THE EXERCISE: Reproduce the records verbatim, beginning at the line that contains "Where should I" and stopping after the line that contains "(x=4, y=715)". Omit the pictures from your answer.

DATA PROVIDED:
§

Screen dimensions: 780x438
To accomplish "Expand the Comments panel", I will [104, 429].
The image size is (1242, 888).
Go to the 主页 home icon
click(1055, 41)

§

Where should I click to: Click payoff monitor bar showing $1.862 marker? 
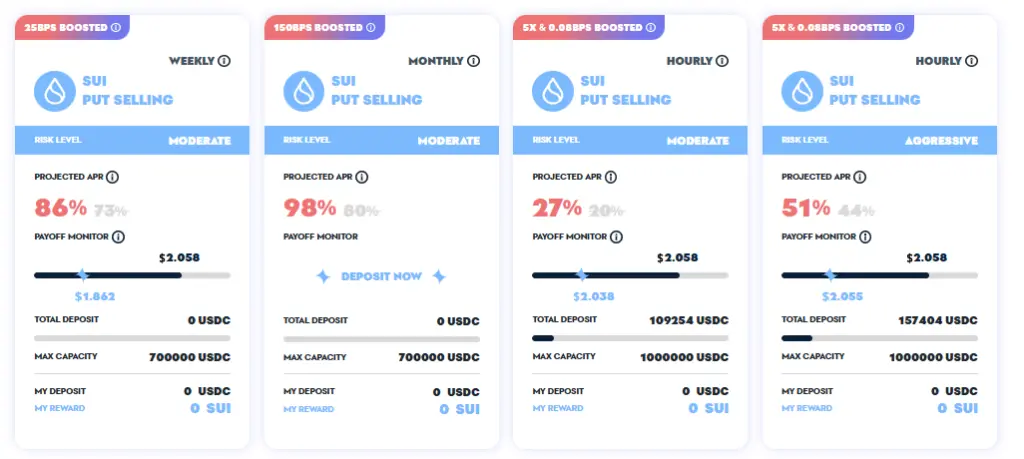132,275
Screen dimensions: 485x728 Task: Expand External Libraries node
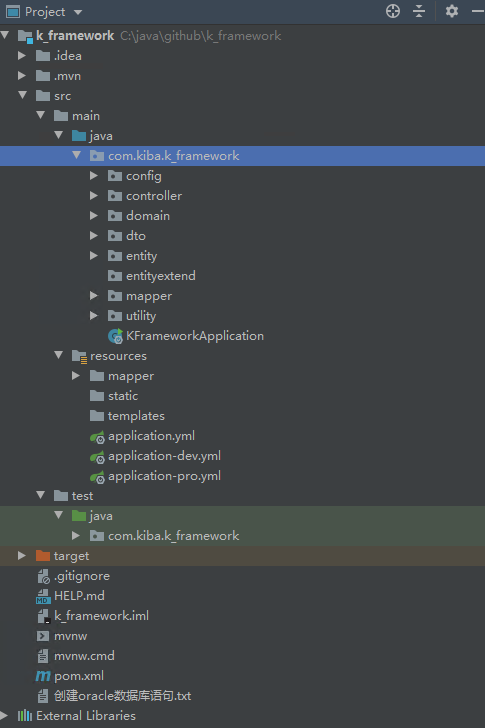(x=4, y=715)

§

WRITTEN ANSWER:
Where should I click to: Click payoff monitor bar showing $1.862 marker? 
132,275
Screen dimensions: 485x728 Task: Expand External Libraries node
(x=4, y=715)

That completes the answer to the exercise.